I guess nowadays you can summarize the whole book into "never push to main branch directly (unless it's a small project)", "have CI/CD with PRs which you code review", "branches cause distance between developers", "branches should be as short-lived as possible". That's about it, from the things that will be useful for a today's software engineer.
Yet, it gives very interesting history on CI/CD, VCS systems, and how PRs and the now-common "trunk based development" became a thing. If you're very much into those subjects, and want to master your knowledge on this, this book may be a quick useful read for you to catch up on this. That's why I still liked it, and not regret reading this.

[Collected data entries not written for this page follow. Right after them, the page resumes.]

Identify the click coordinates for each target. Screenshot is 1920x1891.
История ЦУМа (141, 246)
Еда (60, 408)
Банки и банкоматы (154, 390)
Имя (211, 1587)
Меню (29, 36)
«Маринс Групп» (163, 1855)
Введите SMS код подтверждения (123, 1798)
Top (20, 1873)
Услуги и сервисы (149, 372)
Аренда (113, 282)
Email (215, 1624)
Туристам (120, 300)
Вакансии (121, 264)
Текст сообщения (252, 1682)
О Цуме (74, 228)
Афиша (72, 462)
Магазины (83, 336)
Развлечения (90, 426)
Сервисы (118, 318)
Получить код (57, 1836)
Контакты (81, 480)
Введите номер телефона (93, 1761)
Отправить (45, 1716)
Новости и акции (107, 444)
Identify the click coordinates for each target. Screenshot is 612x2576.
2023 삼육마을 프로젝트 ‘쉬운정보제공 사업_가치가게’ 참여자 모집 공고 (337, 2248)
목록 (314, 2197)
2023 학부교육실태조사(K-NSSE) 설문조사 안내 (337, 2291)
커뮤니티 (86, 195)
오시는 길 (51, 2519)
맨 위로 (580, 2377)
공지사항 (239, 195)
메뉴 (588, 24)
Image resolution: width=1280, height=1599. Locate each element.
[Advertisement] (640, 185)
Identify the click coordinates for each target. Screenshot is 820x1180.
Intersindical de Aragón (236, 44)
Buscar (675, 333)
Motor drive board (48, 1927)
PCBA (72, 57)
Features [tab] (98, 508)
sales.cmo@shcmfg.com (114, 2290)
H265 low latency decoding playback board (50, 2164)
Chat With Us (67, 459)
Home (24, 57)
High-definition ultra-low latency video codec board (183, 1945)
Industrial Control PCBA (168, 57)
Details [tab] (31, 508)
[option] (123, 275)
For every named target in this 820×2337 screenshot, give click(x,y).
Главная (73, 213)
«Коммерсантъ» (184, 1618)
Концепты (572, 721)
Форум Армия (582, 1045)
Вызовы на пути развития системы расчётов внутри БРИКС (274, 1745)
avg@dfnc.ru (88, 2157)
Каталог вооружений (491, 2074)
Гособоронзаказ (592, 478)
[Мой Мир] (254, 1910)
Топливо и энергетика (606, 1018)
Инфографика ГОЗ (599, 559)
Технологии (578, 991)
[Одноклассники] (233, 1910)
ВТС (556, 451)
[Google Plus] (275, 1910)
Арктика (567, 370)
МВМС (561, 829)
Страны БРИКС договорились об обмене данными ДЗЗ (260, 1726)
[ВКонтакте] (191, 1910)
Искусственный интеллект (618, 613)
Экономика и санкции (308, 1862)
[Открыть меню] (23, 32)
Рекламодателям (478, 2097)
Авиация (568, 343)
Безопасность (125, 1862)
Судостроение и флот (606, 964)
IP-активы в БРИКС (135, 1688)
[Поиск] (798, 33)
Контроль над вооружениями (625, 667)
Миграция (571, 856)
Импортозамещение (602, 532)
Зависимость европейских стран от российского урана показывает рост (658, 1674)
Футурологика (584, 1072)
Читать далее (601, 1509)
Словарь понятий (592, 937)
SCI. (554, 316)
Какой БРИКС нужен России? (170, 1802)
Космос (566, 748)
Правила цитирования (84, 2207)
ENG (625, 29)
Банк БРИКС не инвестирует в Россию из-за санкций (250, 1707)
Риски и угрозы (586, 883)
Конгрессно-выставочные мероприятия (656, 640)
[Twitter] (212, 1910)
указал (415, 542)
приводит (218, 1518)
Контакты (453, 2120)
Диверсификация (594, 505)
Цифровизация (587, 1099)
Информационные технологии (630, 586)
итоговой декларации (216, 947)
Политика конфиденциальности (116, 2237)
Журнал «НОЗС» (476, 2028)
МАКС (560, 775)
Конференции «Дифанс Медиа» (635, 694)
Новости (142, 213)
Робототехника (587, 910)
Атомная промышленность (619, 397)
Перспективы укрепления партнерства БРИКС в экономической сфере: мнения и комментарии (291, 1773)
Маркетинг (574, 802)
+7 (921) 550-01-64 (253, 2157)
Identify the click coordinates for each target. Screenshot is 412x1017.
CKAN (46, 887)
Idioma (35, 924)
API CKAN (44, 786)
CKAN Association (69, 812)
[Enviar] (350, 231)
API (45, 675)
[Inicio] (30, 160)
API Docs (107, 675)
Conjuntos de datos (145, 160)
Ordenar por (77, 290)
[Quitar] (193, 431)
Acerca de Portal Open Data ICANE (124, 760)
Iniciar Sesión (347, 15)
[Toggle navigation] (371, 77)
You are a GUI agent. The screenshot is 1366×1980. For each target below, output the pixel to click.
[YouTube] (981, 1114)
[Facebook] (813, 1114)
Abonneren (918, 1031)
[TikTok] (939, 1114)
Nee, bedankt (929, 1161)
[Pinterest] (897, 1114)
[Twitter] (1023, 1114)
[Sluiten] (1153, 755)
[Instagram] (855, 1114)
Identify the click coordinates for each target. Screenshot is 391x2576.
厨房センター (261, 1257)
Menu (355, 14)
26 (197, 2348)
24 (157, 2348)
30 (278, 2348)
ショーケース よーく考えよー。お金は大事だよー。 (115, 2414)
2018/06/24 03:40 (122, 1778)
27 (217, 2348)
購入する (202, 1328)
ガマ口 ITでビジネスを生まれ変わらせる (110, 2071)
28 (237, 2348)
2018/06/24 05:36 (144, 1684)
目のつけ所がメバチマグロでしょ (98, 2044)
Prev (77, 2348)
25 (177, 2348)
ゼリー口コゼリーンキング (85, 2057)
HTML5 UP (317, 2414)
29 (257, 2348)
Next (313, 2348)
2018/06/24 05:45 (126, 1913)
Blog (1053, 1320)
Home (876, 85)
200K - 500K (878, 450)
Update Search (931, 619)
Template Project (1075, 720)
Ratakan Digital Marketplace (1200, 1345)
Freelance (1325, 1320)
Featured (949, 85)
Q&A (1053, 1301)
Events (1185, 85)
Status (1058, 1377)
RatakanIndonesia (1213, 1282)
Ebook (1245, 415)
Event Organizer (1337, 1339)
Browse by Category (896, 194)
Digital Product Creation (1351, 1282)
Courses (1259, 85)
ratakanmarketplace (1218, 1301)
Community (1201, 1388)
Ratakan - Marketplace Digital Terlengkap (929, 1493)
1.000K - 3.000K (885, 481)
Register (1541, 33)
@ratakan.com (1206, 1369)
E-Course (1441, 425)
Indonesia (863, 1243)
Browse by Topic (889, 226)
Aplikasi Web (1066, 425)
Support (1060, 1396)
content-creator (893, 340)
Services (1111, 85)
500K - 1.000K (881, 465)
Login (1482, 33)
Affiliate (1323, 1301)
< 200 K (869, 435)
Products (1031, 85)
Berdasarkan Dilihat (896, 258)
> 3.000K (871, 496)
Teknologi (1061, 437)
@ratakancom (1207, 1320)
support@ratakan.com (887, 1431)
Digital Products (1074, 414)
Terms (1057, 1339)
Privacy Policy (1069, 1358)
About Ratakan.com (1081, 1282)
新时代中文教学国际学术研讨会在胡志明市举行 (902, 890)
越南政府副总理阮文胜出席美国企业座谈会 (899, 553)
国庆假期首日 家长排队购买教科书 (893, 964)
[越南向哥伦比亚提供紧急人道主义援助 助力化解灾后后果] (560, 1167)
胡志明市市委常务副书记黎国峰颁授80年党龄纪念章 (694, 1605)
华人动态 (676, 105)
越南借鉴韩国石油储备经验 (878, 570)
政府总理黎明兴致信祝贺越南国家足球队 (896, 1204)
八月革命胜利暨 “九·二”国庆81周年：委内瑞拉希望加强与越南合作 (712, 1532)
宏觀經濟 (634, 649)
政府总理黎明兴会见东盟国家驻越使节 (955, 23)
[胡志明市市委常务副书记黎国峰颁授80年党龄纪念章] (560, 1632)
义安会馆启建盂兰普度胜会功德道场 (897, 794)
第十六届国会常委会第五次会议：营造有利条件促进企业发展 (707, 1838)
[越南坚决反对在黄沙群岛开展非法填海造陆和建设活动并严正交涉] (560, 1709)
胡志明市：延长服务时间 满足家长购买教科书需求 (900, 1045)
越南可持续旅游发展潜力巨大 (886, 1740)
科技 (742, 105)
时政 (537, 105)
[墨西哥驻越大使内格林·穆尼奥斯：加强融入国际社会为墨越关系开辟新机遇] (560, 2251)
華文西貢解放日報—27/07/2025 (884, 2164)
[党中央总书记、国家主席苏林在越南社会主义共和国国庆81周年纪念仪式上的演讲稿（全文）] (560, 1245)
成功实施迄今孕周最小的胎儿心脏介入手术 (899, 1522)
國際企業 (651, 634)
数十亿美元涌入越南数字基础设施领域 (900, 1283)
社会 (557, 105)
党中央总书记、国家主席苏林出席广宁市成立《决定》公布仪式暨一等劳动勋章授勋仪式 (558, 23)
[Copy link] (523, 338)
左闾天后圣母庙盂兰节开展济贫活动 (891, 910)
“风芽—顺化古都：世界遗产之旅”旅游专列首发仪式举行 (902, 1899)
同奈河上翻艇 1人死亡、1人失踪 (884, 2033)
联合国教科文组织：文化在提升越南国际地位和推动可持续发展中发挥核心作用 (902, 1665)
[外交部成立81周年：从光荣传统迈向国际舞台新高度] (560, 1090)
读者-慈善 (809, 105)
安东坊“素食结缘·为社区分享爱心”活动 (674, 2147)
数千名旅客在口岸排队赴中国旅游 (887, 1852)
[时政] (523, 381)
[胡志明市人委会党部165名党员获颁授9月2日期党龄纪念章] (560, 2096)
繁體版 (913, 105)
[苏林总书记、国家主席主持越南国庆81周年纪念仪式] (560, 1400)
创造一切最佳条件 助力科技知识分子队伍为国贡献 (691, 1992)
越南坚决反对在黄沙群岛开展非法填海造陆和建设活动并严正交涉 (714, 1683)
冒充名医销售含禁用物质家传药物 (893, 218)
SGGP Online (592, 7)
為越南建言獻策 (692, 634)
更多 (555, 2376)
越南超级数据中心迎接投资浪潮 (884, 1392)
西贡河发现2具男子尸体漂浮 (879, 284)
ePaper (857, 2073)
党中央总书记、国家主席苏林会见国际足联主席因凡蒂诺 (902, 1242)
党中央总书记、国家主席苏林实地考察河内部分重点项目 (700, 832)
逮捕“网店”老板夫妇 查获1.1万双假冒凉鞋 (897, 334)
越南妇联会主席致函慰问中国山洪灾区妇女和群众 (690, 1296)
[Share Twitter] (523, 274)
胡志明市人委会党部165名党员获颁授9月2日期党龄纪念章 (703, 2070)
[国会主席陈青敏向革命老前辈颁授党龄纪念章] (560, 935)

Things I really enjoyed: Branches create distance between developers and we do not want that. Don’t break the build, always stay release ready. High quality code by promoting code reviews and pair programming.
A very clear and no-nonsense book highlighting single branch model of work, commonly known as GitHub Flow. This book abstracts it and covers a lot many aspects of the benefits, pitfalls and trade offs in the context of CI and CD.
A good 1 day read for architects, developers and EMs.
Must read. Le livre est très bien, bien que nous faisions déjà quelque chose de similaire dans la team, ce livre m'a permis de mettre la théorie sur la pratique et d'enforcer des règles qui ne l'étaient pas encore au sein de l'équipe. La delivery s'en porte bien.